Cependant, afin de maximiser l'efficacité, les rôles respectifs du comité de parlementaires et des organismes de surveillance spécialisés doivent être bien définis, de façon à éviter le double emploi des efforts et le gaspillage des ressources. À mon avis, c'est primordial.
Éviter le double emploi est un thème évident, et je suis heureux de le voir abordé dans le projet de loi, à l'article 9, intitulé « Coopération ». Le message est clair, mais nous devrons travailler en étroite collaboration avec le secrétariat du comité pour garantir sa concrétisation. Les objectifs sont, à mon avis, d'assurer un examen d'ensemble complet et d'encourager la plus grande transparence possible.
J'ai des idées sur la façon dont nous pourrions entamer une relation productive avec le comité et son secrétariat. Nous pourrons peut-être examiner cette question plus en détail pendant la période de questions.
Il faut cependant discuter de certains points. J'ai quelques observations sur les différentes parties du projet de loi.
Le mandat en trois volets du comité, énoncé à l'article 8, est très large, afférent à toute activité y compris les opérations ainsi que des sujets reliés à l'administration, la législation et autres. Comme il est rédigé, ce sera une autre raison de travailler dès le départ en étroite collaboration avec le comité, afin de s'assurer que les rôles sont définis concrètement, non seulement pour éviter le double emploi, mais aussi pour assurer la complémentarité.
J'ignore les intentions du gouvernement quant à cette approche très large. Toutefois, la combinaison de ces mandats pourrait nuire grandement à l'efficacité du secrétariat. Le comité devra établir ses priorités. C'est là une autre occasion pour le comité et les organismes de surveillance de travailler en étroite collaboration pour assurer une reddition de compte globale efficace.

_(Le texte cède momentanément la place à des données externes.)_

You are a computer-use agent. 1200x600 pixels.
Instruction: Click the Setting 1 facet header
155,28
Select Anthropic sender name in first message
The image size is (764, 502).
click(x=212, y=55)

Ce qui est clair, c'est que le gouvernement a l'intention de mettre en place une surveillance ou un examen des activités de sécurité nationale et de renseignement des organismes et ministères qui ne sont pas actuellement soumis à un tel examen.
Il est crucial pour une surveillance efficace de maintenir la capacité d'examen ou de surveillance spécialisée comme elle existe, et de l'aménager pour les organismes et ministères divers qui ne sont pas soumis à un examen. Ceci pourrait se faire par l'établissement d'un ou de plusieurs organismes de surveillance, ou en les partageant entre les organismes de surveillance existants. Le comité des parlementaires se penchera sur ce sujet, j'en suis sûr.
Selon ma compréhension du projet de loi dans sa forme actuelle, il est clair que le comité n'a pas la même liberté d'accès que mon bureau ou le CSARS.
L'alinéa 8b) indique que le comité peut examiner « les activités » qui se rapportent à la sécurité nationale et au renseignement « à moins que le ministre compétent n'en décide » autrement. Cela pourrait limiter ce que le comité peut ou ne peut pas voir.
À mon avis, c'est là où la complémentarité du comité et des organismes de surveillance existants entre en jeu, avec l'assurance que ces derniers ont un accès sans entrave aux organismes qu'ils examinent. La lacune, c'est qu'il existe des ministères et agences qui ne sont pas soumis à la surveillance.
J'aimerais proposer deux modifications mineures au projet de loi, pour assurer une meilleure compréhension. Monsieur le président, je peux vous fournir ces suggestions séparément par écrit.
Je vous remercie de m'avoir donné l'occasion de vous adresser la parole aujourd'hui. Mon directeur exécutif et moi-même serons heureux de répondre à vos questions.